11 septembre : 5 ans et… après ?

9/11 ! Hasard ou cynique coïncidence, le 911 était connu aux Etats-Unis comme un numéro d’appel d’urgence. Il est fort probable que le 9/11 de l’année 2001, ce numéro d’appel fut saturé. À 8h46, le vol United Arlines n°175, détourné par des pirates de l’air sur New-York, après son décollage de Boston pour Los Angeles, vient percuter la Tour Nord du World Trade Center avec à son bord 56 passagers et son équipage. 18 minutes plus tard, le vol American Airlines n°11 reliant lui aussi Boston à Los Angeles s’encastrera dans la Tour Sud avec 81 passagers à bord et les membres d’équipage. Le vol American Airlines n° 77, assurant la liaison Washington Los Angeles, s’écrasera sur le Pentagone. Le quatrième avion, le vol n° 93 d’United Flight s’abattra sur une forêt de Pennsylvanie, après que les passagers se soient rebellés contre les pirates de l’air. Qu’il se soit agi d’un crash volontaire comme l’ont affirmé certains médias ou que l’avion ait été la cible de la chasse américaine (ou de la défense anti-aérienne), il ne restera aucun survivant à cette catastrophe. D’après les thèses développées par les experts, le vol n° 93 aurait eu pour objectif la Maison Blanche. Opportunément, le Président George W. Bush ne s’y trouvait pas. On l’avertira de la première attaque alors qu’il est en visite dans une école de Floride.

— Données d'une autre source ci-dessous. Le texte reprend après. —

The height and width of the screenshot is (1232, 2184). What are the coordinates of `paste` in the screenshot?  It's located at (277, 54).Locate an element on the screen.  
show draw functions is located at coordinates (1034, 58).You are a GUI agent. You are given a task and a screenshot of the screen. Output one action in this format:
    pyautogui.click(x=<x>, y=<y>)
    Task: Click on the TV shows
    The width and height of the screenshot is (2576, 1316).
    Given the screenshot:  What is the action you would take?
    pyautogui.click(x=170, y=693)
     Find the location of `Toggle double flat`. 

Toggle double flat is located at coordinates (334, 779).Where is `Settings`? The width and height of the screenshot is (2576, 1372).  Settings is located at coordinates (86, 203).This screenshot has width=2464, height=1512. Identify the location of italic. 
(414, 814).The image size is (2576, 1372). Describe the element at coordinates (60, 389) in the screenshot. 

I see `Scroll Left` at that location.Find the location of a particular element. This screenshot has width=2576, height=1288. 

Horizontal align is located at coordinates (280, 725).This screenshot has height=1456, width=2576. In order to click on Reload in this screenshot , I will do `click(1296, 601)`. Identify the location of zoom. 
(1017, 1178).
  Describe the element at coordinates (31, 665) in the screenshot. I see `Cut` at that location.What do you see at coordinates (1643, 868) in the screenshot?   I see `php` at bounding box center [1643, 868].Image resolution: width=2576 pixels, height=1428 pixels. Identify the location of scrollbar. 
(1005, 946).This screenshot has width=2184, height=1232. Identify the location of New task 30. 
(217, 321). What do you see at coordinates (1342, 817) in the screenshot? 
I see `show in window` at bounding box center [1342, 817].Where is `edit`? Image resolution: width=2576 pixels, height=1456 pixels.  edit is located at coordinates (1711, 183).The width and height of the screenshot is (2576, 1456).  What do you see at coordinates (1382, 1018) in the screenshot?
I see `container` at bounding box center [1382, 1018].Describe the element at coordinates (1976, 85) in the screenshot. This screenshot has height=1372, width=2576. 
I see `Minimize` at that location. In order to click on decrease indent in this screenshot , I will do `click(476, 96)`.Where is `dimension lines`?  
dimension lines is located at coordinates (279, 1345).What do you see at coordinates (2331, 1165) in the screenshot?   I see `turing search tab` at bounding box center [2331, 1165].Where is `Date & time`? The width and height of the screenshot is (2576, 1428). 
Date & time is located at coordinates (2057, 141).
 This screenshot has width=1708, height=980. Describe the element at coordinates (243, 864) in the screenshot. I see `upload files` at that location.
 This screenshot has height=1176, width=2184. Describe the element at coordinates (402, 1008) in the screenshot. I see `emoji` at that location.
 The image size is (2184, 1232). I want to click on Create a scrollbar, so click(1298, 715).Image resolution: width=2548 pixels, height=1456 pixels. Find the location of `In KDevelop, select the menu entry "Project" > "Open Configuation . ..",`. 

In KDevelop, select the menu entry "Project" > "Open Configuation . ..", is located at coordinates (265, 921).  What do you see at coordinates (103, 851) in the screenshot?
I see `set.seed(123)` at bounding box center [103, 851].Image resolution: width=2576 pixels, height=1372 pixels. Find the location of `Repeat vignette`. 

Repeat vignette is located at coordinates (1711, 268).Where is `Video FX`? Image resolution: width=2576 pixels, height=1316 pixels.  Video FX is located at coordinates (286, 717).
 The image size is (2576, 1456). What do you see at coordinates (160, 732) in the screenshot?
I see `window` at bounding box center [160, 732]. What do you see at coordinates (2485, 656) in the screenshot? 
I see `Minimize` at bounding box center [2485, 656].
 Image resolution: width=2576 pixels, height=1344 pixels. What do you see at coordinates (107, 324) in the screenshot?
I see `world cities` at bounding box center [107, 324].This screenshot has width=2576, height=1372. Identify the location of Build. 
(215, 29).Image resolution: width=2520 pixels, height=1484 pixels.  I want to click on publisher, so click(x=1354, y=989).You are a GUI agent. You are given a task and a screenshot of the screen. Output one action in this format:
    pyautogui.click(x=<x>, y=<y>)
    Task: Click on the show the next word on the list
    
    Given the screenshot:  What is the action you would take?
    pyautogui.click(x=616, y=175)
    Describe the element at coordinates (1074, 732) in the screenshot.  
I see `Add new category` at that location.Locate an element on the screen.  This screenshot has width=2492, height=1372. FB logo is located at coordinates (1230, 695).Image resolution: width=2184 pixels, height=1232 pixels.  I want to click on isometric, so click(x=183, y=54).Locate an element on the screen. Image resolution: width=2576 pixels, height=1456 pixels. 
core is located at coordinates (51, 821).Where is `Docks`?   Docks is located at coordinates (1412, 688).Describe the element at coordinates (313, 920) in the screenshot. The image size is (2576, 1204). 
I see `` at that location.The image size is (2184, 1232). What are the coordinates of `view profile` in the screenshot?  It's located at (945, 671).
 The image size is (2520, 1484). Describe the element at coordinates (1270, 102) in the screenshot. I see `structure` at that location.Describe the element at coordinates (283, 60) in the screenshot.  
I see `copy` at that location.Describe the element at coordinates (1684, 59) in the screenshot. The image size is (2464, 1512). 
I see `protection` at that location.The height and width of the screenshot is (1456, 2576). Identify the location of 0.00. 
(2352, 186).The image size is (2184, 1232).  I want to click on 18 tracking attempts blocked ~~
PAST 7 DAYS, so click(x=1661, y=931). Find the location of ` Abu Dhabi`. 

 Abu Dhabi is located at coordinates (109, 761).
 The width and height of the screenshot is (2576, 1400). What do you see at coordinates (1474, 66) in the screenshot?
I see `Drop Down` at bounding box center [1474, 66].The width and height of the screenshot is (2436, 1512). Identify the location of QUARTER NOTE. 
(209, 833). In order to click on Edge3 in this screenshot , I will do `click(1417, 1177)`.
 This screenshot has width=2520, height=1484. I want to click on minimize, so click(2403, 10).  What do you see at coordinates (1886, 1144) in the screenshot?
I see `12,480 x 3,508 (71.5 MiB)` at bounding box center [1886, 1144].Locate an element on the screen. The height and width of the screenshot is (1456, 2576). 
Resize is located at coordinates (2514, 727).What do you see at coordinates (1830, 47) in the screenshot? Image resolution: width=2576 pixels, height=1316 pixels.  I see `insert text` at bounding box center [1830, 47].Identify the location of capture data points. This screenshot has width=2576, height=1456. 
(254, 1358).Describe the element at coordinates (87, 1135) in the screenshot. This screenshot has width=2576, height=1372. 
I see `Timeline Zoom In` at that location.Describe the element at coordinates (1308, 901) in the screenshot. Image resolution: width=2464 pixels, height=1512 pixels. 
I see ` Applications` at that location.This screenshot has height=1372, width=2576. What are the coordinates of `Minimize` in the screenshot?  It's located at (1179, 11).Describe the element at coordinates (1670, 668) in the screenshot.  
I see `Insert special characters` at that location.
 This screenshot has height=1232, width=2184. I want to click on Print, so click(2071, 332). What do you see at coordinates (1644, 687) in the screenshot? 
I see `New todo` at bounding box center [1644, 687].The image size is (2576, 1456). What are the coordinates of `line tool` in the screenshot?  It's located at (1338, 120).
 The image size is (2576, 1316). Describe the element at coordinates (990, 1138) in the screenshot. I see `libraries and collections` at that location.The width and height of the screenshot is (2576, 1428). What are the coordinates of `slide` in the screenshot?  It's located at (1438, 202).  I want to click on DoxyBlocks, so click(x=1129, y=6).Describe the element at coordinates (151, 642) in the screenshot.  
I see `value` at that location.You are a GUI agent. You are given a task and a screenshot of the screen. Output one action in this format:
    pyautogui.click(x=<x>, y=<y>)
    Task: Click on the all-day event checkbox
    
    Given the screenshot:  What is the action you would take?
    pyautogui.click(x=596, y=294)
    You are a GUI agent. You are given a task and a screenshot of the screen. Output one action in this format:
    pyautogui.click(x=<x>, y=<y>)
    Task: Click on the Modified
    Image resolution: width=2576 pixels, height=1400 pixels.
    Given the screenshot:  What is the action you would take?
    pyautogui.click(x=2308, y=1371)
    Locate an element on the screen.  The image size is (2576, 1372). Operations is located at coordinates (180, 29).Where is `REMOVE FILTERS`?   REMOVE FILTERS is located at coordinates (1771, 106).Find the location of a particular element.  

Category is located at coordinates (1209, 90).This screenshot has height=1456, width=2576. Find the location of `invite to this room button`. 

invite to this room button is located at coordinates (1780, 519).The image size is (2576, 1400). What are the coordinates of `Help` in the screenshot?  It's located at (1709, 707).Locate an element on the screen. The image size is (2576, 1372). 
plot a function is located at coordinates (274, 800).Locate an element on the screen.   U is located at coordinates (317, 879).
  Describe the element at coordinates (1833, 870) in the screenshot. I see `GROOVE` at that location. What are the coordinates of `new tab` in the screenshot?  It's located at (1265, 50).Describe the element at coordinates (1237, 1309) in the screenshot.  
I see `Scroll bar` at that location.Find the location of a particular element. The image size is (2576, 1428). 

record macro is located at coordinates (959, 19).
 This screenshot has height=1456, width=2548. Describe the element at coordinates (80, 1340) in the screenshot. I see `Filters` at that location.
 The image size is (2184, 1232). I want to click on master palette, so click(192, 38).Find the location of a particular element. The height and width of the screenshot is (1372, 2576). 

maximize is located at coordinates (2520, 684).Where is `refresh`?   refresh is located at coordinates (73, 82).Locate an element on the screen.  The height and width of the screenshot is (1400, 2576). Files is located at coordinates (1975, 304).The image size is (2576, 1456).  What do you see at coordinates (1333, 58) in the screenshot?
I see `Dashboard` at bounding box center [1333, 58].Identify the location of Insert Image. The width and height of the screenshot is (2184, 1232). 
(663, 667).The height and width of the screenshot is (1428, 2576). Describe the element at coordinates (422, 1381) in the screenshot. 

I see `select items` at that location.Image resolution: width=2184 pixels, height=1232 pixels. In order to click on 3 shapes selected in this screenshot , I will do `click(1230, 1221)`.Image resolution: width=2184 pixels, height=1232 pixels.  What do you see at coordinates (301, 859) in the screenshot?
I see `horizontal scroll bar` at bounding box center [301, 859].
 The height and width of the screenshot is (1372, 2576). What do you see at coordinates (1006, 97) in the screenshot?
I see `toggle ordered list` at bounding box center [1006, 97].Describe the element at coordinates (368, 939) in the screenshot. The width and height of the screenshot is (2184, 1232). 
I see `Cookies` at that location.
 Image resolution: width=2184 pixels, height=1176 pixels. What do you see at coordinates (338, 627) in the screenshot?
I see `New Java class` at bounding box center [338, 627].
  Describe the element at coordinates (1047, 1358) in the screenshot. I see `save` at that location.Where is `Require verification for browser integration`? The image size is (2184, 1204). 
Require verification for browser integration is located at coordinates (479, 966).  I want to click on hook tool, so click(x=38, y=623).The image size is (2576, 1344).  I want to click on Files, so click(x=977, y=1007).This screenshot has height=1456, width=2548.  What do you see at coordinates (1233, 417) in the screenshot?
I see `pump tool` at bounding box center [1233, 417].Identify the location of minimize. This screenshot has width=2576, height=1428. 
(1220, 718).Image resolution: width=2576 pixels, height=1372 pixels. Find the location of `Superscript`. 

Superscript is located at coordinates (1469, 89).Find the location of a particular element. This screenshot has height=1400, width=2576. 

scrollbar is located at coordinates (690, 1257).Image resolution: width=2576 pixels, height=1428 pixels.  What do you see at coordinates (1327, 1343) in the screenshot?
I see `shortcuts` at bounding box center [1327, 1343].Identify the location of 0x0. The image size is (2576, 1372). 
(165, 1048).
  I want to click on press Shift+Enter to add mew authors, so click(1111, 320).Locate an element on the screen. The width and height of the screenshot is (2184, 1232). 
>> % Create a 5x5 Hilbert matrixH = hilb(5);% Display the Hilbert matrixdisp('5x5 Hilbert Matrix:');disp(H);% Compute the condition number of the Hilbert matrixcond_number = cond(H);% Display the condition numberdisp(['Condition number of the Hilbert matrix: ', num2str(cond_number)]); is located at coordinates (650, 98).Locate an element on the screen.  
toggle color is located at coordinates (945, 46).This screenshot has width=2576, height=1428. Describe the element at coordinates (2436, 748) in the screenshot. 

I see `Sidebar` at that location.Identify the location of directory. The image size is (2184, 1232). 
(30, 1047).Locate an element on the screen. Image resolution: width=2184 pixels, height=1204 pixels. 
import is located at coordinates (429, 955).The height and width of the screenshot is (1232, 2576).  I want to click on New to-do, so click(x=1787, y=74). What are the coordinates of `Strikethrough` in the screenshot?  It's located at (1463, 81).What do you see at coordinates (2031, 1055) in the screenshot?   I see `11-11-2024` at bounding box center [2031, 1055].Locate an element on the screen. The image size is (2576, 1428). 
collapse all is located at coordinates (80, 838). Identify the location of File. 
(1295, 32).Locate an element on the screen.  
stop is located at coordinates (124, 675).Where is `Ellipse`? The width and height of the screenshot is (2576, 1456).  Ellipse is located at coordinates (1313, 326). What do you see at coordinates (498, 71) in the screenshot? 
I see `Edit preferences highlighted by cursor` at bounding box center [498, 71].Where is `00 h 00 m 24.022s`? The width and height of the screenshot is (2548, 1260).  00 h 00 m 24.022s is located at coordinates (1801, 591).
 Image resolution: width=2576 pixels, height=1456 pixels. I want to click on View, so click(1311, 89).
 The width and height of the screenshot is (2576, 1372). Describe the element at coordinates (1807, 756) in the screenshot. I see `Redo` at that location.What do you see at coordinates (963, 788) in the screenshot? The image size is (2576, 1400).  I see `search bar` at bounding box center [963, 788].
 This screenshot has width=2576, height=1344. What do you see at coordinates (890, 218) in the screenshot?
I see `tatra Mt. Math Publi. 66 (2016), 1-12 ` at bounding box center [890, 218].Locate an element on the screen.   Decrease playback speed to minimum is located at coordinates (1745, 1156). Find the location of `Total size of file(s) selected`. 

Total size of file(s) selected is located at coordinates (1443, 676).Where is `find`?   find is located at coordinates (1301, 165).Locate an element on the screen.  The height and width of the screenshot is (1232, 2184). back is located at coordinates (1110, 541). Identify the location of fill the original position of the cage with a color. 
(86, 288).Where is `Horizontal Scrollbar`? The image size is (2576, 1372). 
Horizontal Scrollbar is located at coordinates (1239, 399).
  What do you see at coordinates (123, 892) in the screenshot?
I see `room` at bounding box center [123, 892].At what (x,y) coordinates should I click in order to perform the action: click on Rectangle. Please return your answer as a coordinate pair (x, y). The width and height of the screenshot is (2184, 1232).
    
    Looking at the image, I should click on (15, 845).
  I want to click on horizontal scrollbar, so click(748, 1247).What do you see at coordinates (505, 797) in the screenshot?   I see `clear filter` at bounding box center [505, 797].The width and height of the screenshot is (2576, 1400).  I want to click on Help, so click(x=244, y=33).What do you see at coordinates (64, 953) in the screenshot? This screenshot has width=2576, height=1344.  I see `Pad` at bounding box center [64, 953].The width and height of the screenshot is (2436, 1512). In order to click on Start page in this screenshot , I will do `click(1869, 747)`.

Dans les heures qui suivent, les « preuves » découvertes sur place comme le passeport d’un des pirates de l’air dans les décombres des tours de New-York, pourtant détruites par les flammes ou un manuel de pilotage avec des annotations en arabe viennent accréditer la thèse d’une action imputée à une organisation terroriste « Al-Qaïda ». Jamais le terme d’evidences (preuves en anglais) n’aurait été plus parlant.

Fils d’un riche homme d’affaires saoudien, le fondateur d’Al-Qaïda est un certain Oussama Ben Laden. Oussama Ben Laden n’est pas un inconnu pour le Président américain. Tous deux auraient même été partenaires dans des affaires pétrolières. De même, la famille Ben Laden a des intérêts aux États-Unis, un des frères d’Oussama Ben Laden siège au conseil d’administration de Carlyle. Le 11 septembre 2001, il aurait été présent à une réunion du conseil d’administration de cette société (1). D’après certaines rumeurs, le seul avion autorisé à décoller du territoire américain après les attentats de New-York et de Washington aurait été celui emmenant la famille Ben Laden hors des États-Unis. Dans le même temps, tous les vols au départ et à destination des États-Unis seront annulés.

Quant à Al-Qaïda, cette organisation n’est pas non plus une inconnue pour l’administration américaine. Elle a en effet été utilisée contre les forces soviétiques lorsqu‘elles occupaient l’Afghanistan. Ce n’est donc ni plus ni moins qu’une des nombreuses organisations affiliées aux renseignements et aux services spéciaux américains, armée et formée par Washington. Le régime des Talibans, jusque-là toléré par la Maison Blanche comme « politiquement correct » a été lui-même soutenu par le Pakistan, l’un des alliés majeurs des États-Unis dans la région. Comment Al-Qaïda et son fondateur ont-ils pu passer du statut d’allié à celui d’ennemi public ? Certes, l’Union soviétique a dû abandonner l’Afghanistan. Mais, avec la Chine et l’Inde, la Russie avait misé sur l’Alliance du Nord du Commandant Massoud pour tenter de chasser les Talibans du pouvoir. Deux jours avant les attentats du 11 septembre 2001, le « Lion du Panchir » était assassiné par deux pseudos journalistes, en fait des membres d’Al-Qaïda. Étrange coïncidence !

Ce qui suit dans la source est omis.